__EXERCISE PROMPT__
A single stretch of the material below is to be transcribed exactly, starting at the line with "Task: Open the Calendar view in sidebar" and ending after the line with "1024x508 pixels.".

__RECORD EXCERPTS__
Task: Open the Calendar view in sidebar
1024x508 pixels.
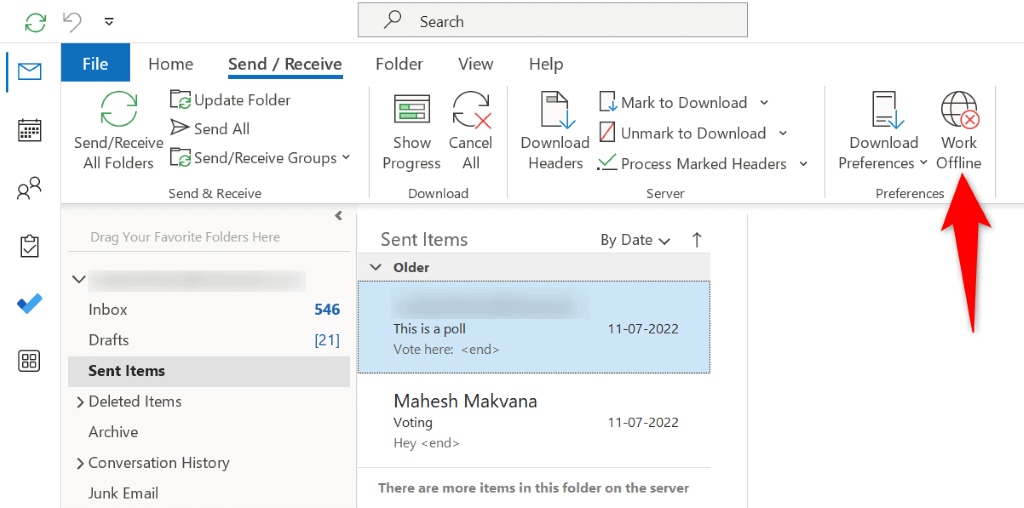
==
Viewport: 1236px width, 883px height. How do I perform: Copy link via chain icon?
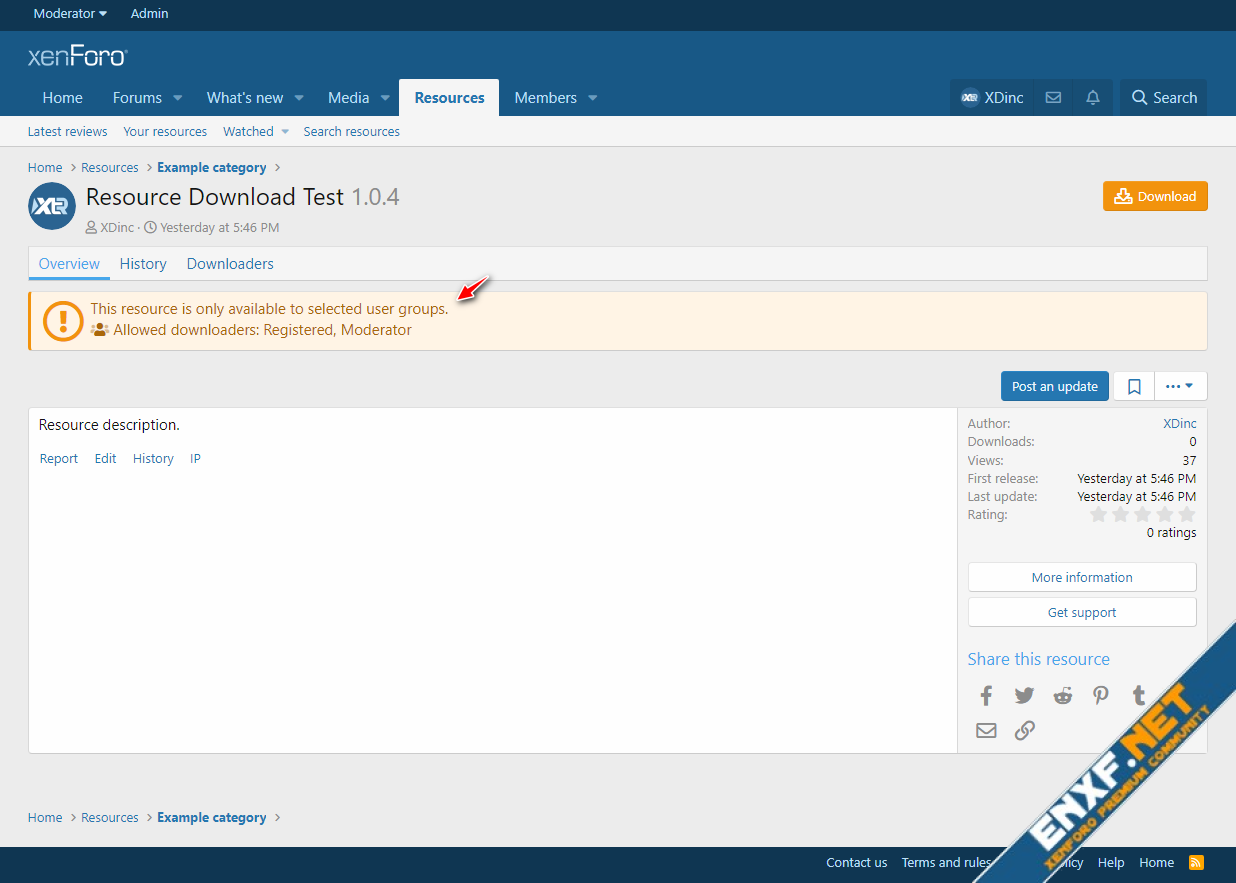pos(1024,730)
==
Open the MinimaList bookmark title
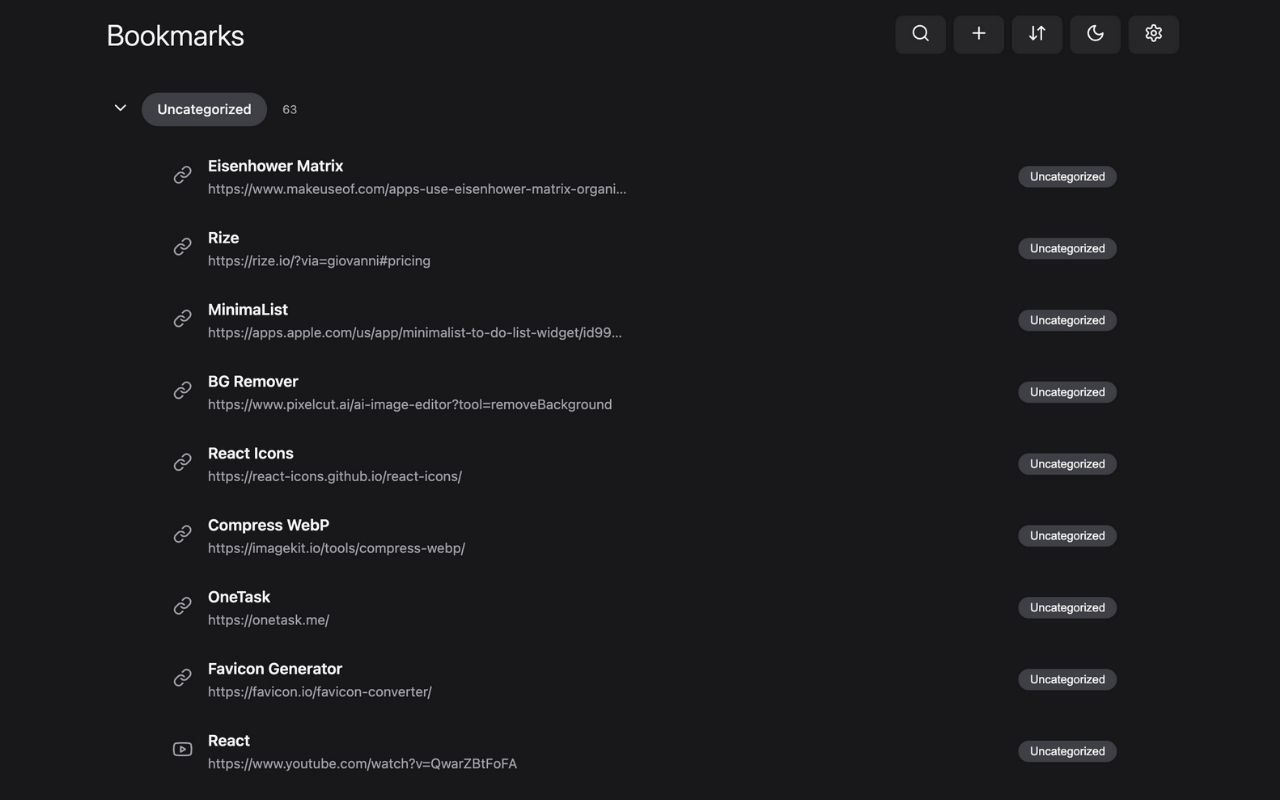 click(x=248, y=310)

__RESULT OF THE EXERCISE__
Task: Open the Calendar view in sidebar
1024x508 pixels.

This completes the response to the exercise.